Ülke çapında yapılan bir kalp hastalığı risk etkenleri araştırmasında araştırmacılar, başlangıçta böbrek fonksiyonları normal olan yaklaşık 5 bin 200 yetişkine ait verileri inceledi. 5 yıllık veriler esas alınarak, böbrek fonksiyonundaki değişiklikleri değerlendirmek için iki farklı genelleştirilmiş tahmin denklemi kullanıldı. Araştırmada, yaşla ilgili böbrek fonksiyonunda azalmada olası ırksal/etnik farklılıkların incelenmesi için beyazlar, siyahi Amerikalılar, Latin Amerikalılar ve Çin asıllı Amerikalılar arasında bir karşılaştırma yapıldı. Siyahi Amerikalılarda yıllık böbrek fonksiyonu azalması oranının daha hızlı olduğu tespit edildi. Azalma, beyaz ırktan olan katılımcılardan yüzde 60 daha hızlıydı.
Araştırma ekibinin bir üyesi, California Üniversitesi'nden Dr. Carmen A. Peralta, gözlemlenen farklılıkların kolesterol seviyesi, ağırlık, sigara içme, diyabet ya da yüksek tansiyon gibi geleneksel risk etkenleriyle açıklanamadığını belirtti.
Böbrek fonksiyonu Latin Amerika asıllı katılımcılarda da daha hızlı bir gerileme gösterdi fakat bu grupta etkinin seviyesi ülkeye göre değişiyor. En hızlı gerileme Dominik Cumhuriyeti asıllı katılımcılarda görülürken, bu grubu Porto Rikolu katılımcılar izledi. Diğer bütün Latin Amerika asıllılar ve Çin asıllı Amerikalılarda böbrek fonksiyonunda gerileme, beyaz Amerikalılarla benzerlik gösterdi.

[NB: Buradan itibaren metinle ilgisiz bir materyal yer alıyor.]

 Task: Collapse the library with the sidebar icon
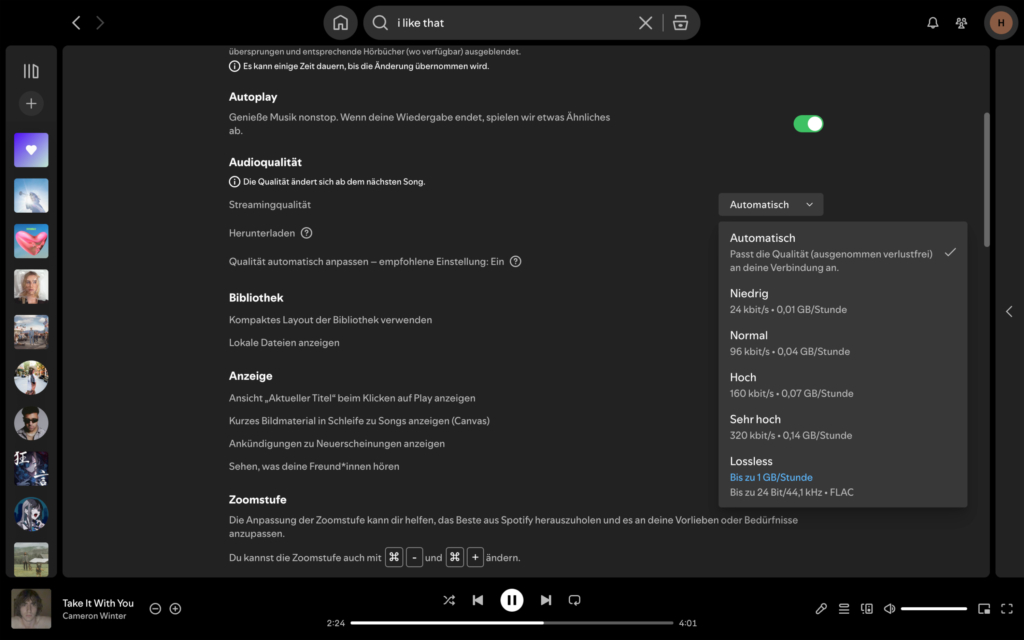(x=30, y=70)
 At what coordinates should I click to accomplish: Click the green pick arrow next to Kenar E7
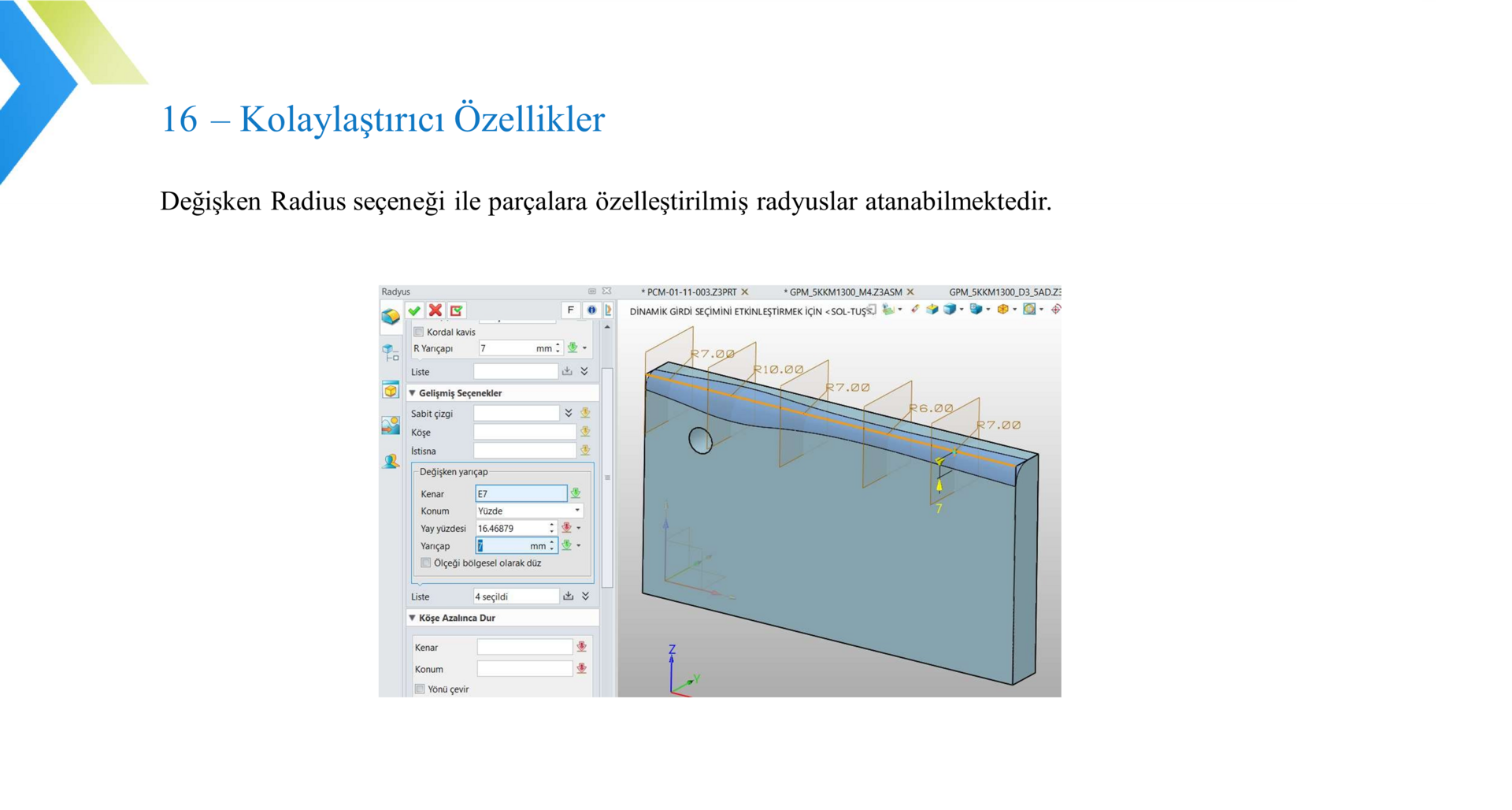click(576, 493)
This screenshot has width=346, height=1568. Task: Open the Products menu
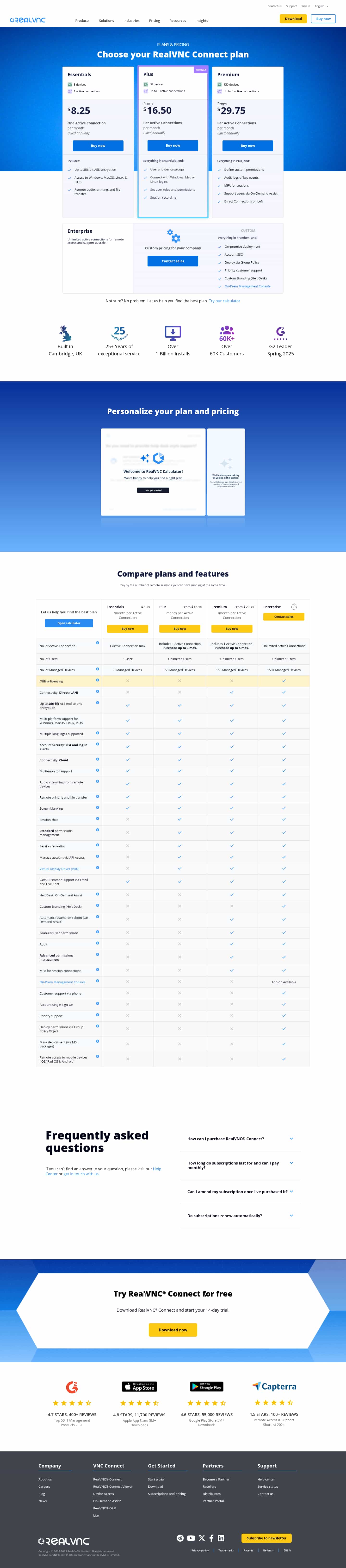tap(82, 21)
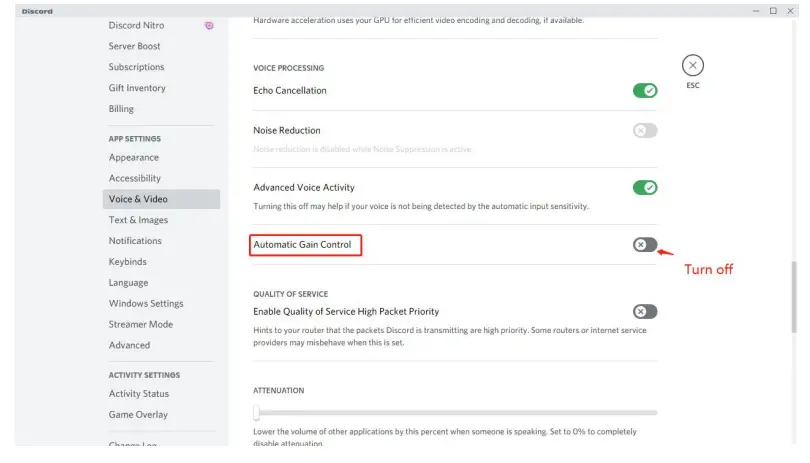Screen dimensions: 810x463
Task: Disable Advanced Voice Activity
Action: (645, 187)
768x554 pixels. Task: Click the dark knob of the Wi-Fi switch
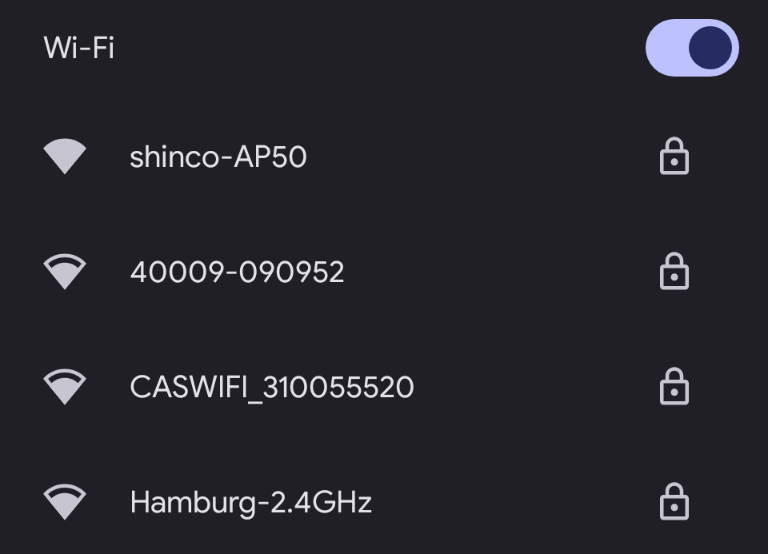pyautogui.click(x=711, y=48)
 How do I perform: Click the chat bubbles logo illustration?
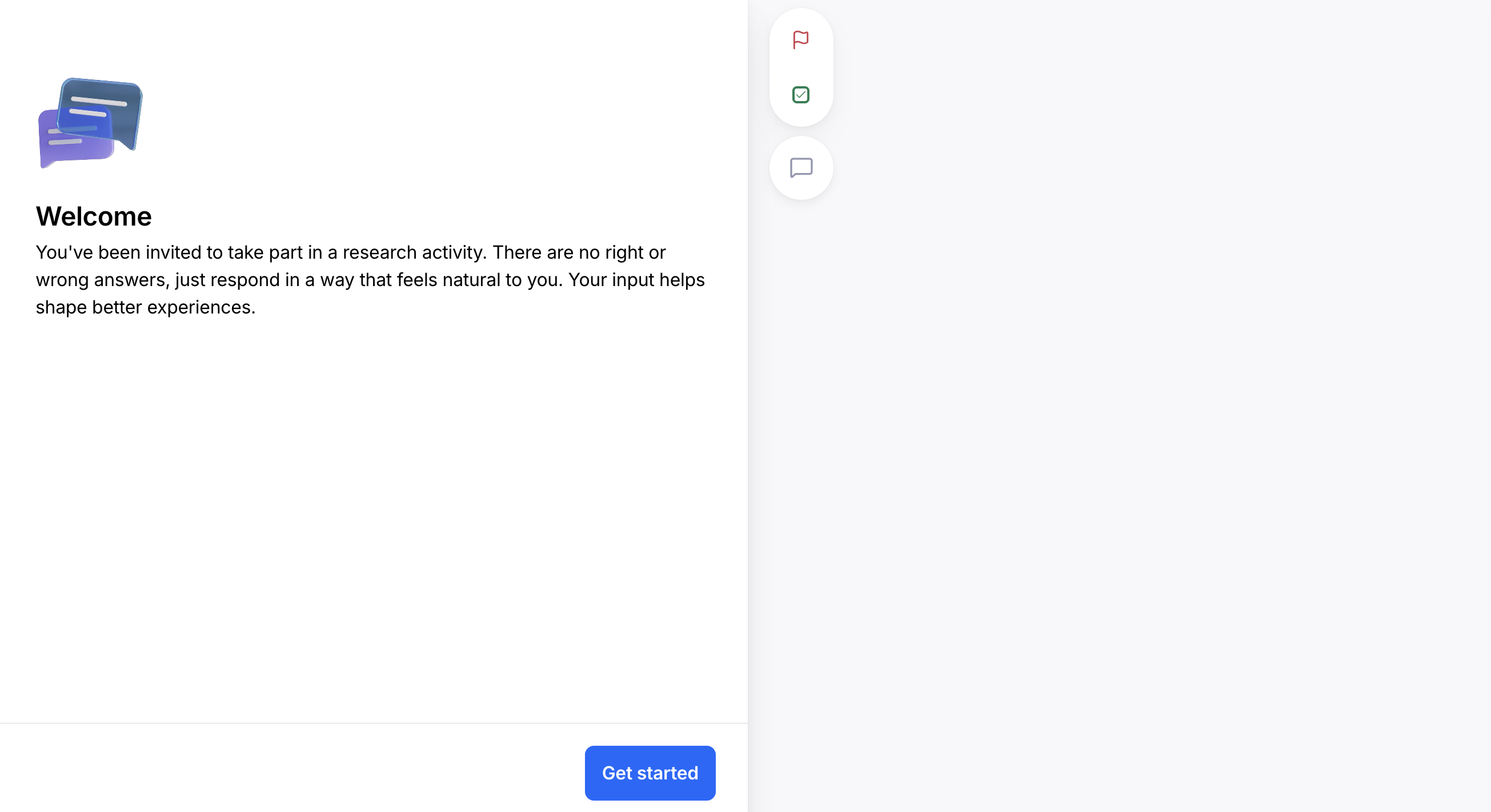[90, 123]
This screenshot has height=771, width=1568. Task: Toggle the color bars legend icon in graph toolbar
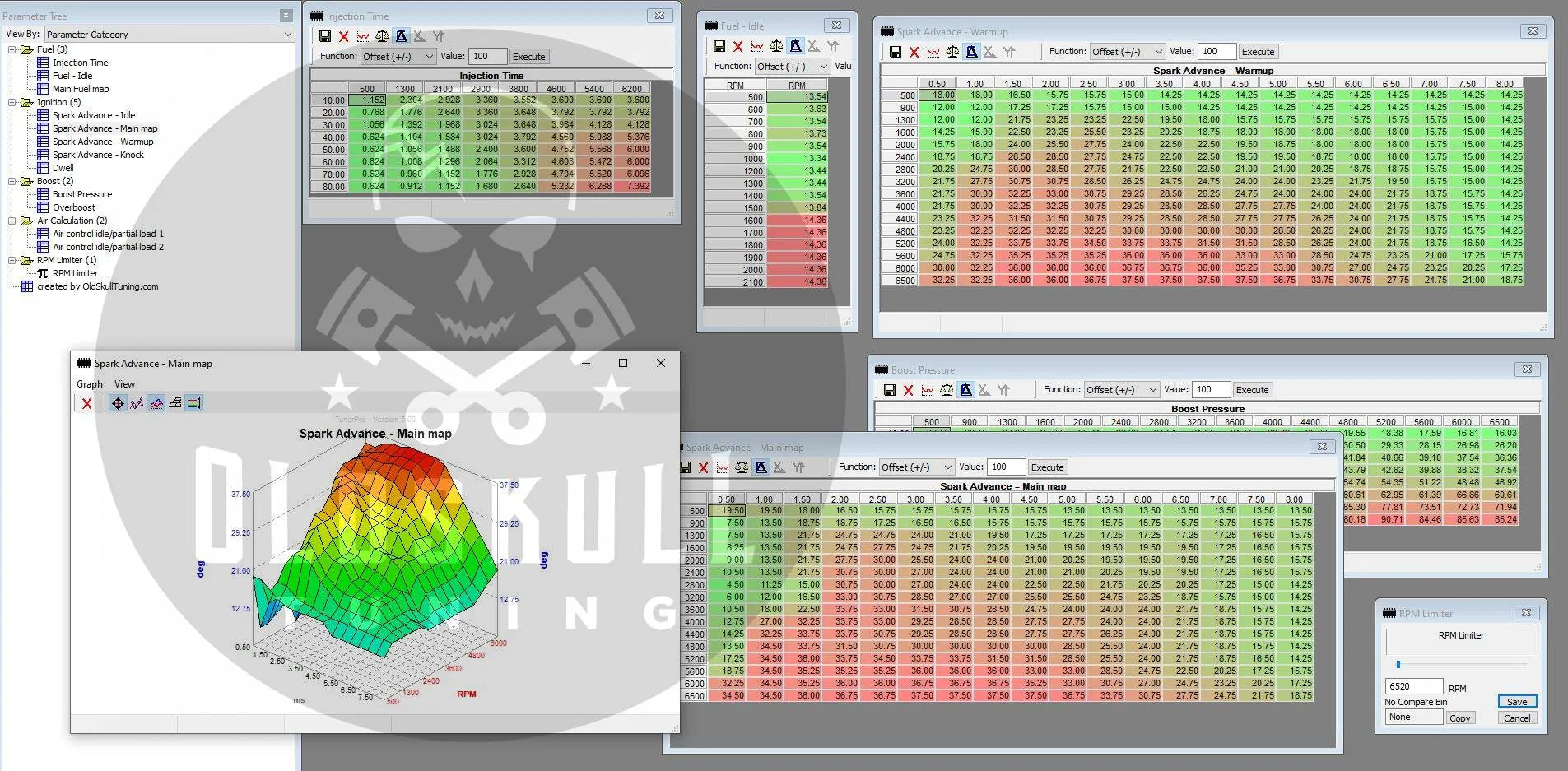193,403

Son dönem böbrek hastalığı, siyahi Amerikalılar ve Latin Amerika asıllıları orantısız olarak etkiliyor. Dr. Peralta'ya göre bunun olası nedeni, mevcut kronik böbrek hastalığının ilerleme oranının daha hızlı olması. Dr. Peralta, böbrek fonksiyonu azalmasındaki bu farklılıkların böbrek rahatsızlığının ilk evrelerinde mevcut olup olmadığı konusunda yeterli bilgiye sahip olmadıklarını belirtti. Araştırmanın sonuçlarına göre, belli ırklar ve etnik gruplara mensup kişiler, kronik böbrek rahatsızlığı şikayetleri olmasa bile böbrek fonksiyonunda daha hızlı bir gerileme konusunda risk altında olabilir. Dr. Peralta, bu araştırmanın yüksek riskli hastaları tanımlama ve kronik böbrek rahatsızlığına karşı önlem alma hususunda bir fırsat sunduğunu belirtti. Bununla beraber, araştırmanın bazı önemli kısıtlamaları olduğunu da vurgulamak gerekiyor. Örnek olarak, böbrek fonksiyonu, doğrudan ölçüm yerine, tahmini denklemler kullanılarak değerlendirildi.